Nuclear localization signal-independent and importin/karyopherin-independent nuclear import of β-catenin

• Published in: Current biology Vol. 8; no. 4; pp. 181 - 190
• Main Authors: Fagotto, François, Glück, Ursula, Gumbiner, Barry M.
• Format: Journal Article
• Language: English
• Published: England Elsevier Ltd 12.02.1998
• Subjects: alpha Karyopherins; Animals; beta Catenin; Binding, Competitive; Biological Transport; Cell Nucleus - metabolism; Cytoskeletal Proteins - metabolism; Cytosol - metabolism; Karyopherins; Nuclear Localization Signals; Nuclear Proteins - metabolism; Recombinant Proteins - metabolism; Trans-Activators; Xenopus; Xenopus Proteins
• ISSN: 0960-9822; 1879-0445
• DOI: 10.1016/S0960-9822(98)70082-X

Background: Control of the nuclear localization of specific proteins is an important mechanism for regulating many signal transduction pathways.
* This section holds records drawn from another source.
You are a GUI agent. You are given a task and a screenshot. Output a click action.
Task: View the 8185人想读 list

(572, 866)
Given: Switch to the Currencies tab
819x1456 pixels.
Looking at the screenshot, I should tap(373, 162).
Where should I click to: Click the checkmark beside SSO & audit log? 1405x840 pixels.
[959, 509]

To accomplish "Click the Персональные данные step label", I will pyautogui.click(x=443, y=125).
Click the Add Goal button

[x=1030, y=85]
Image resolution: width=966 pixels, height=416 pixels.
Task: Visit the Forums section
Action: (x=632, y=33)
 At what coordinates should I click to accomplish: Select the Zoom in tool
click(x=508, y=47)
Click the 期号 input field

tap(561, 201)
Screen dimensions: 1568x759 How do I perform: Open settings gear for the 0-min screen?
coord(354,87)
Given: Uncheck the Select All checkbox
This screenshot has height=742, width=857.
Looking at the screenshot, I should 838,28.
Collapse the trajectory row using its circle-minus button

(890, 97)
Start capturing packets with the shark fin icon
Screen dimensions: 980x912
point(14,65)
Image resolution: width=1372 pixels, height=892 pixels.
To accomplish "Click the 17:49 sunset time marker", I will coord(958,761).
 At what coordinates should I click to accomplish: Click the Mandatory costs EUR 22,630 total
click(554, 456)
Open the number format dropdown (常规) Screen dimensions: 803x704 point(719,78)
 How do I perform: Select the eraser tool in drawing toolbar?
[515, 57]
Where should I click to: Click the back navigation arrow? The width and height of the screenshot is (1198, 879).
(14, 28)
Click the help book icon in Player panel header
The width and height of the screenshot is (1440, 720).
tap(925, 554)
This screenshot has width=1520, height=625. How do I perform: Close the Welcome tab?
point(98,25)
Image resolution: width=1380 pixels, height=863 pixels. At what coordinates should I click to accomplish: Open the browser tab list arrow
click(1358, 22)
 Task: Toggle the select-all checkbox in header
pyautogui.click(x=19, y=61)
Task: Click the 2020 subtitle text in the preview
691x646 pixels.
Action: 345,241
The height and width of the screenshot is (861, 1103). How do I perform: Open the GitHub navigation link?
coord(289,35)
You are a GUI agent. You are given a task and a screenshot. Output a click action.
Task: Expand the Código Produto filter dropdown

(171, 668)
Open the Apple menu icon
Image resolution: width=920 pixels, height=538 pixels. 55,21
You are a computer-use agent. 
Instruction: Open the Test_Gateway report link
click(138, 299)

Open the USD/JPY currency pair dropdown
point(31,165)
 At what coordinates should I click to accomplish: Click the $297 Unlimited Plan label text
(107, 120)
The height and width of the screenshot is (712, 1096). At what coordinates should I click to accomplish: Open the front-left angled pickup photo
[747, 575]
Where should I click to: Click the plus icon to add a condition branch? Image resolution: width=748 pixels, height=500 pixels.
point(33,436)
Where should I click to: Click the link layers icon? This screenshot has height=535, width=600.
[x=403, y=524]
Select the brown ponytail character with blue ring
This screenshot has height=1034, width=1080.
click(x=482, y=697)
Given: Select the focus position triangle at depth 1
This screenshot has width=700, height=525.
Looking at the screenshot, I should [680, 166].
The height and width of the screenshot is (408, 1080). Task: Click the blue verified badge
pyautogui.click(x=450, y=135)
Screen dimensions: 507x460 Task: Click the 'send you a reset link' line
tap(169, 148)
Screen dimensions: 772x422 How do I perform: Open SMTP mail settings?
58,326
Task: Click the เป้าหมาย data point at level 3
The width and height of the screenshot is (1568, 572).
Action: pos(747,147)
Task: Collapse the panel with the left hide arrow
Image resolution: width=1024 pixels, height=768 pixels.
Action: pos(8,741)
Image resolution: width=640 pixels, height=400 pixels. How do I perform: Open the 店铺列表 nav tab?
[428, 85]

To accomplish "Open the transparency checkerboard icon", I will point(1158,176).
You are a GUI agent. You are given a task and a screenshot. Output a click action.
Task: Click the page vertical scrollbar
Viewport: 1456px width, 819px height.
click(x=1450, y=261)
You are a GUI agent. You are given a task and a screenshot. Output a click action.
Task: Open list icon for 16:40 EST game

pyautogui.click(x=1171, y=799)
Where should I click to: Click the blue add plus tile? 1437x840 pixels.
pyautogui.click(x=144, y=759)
Upon activation of the Wnt signaling pathway, β-catenin localizes into the nucleus and interacts with TCF/LEF-1 (T-cell factor/lymphocyte enhancer factor-1) transcription factors, triggering activation of downstream genes. The role of regulated nuclear localization in β-catenin signaling is still unclear. β-catenin has no nuclear localization sequence (NLS). Although it has been reported that β-catenin can piggyback into the nucleus by binding to TCF/LEF-1, there is evidence that its import is independent of TCF/LEF-1 in vivo. Therefore, the mechanism for β-catenin nuclear localization remains to be established. Results: We have analyzed β-catenin nuclear import in an in vitro assay using permeabilized cells. β-catenin docks specifically onto the nuclear envelope in the absence of other cytosolic factors. Docking is not inhibited by an NLS peptide and does not require importins/karyopherins, the receptors for classical NLS substrates. Rather, docking is specifically competed by importin-β/β-karyopherin, indicating that β-catenin and importin-β/β-karyopherin both interact with common nuclear pore components. Nuclear translocation of β-catenin is energy dependent and is inhibited by nonhydrolyzable GTP analogs and by a dominant-negative mutant form of the Ran GTPase. Cytosol preparations contain inhibitory activities for β-catenin import that are distinct from the competition by importin-β/β-karyopherin and may be involved in the physiological regulation of the pathway. Conclusions:β-catenin is imported into the nucleus by binding directly to the nuclear pore machinery, similar to importin-β/β-karyopherin or other importin-β-like import factors, such as transportin. These findings provide an explanation for how β-catenin localizes to the nucleus without an NLS and independently of its interaction with TCF/LEF-1. This is a new and unusual mechanism for the nuclear import of a signal transduction protein. The lack of β-catenin import activity in the presence of normal cytosol suggests that its import may be regulated by upstream events in the Wnt signaling pathway.